Quantum math models speech

By Eric Smalley, Technology Research News

It is easy to tell whether a voice heard over the phone is that of a person or a computer. This is a good indication that scientists still don't fully understand how the human voice works.

Researchers at King's College London and Phonologica Ltd. are using mathematical tools from quantum physics to address the problem. They have found that the vocal tract shapes sound waves in a way that is more complicated than the conventional wisdom, which is based on science from more than a century ago, tells.

The researchers' concise model of the physics of speech could play a significant role in improving telecommunications, speech recognition and speech synthesis technologies.
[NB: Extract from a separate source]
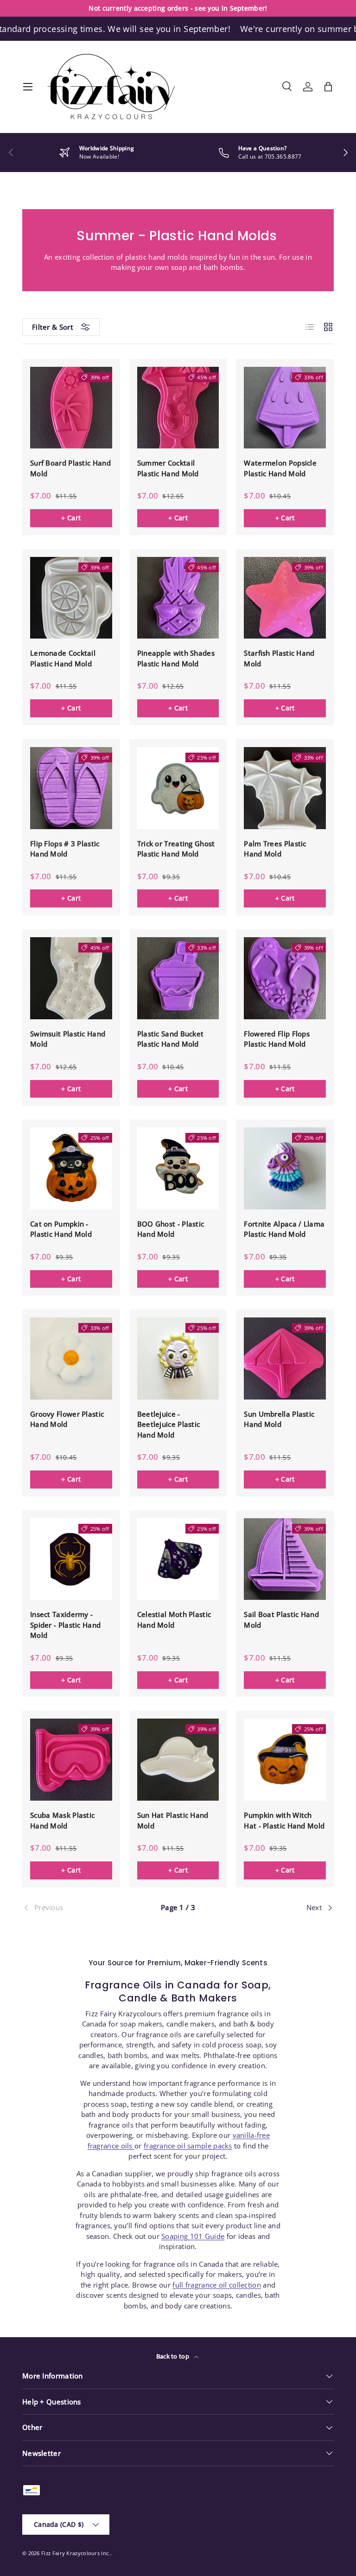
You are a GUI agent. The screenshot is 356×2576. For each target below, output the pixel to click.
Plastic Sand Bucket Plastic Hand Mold (170, 1039)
The researchers' modeled the way the frequencies that make up sound waves spread out when the waves encounter the dents and bumps that appear in the human vocal tract during speech. Although wave dispersion is widely studied in optics, in part because wave dispersion degrades optical communications, the standard model of vocal acoustics does not take wave dispersion into account.

The researchers' model can be understood in terms of sound waves in a straight pipe, like an organ pipe, said Barbara Forbes, founder of Phonologica Ltd. and a visiting research associate in physics at King's College London. "We find that the natural resonance frequencies of a straight pipe can be shifted up or down in a precise and controllable way by the introduction of [dents and bumps] at particular places," she said.

The traditional view of sound wave physics holds that the maximum shift in resonance occurs at the point a sound wave pressure node, or point of minimum pressure, meets a change in the shape of the pipe wall. The researchers' results, however, showed that the wave does not spread out at that point. Instead, they found that complex effects near the pressure node are responsible for the shifts, said Forbes.

The researchers are able to shift multiple resonance frequencies independently, which is a key aspect of how humans produce speech. They found that specific degrees of change in curvature at only six places in the vocal tract are sufficient to reproduce 30 vowels sounds, said Forbes. "[This is] enough to describe the basic systems of all the world's languages," said Forbes.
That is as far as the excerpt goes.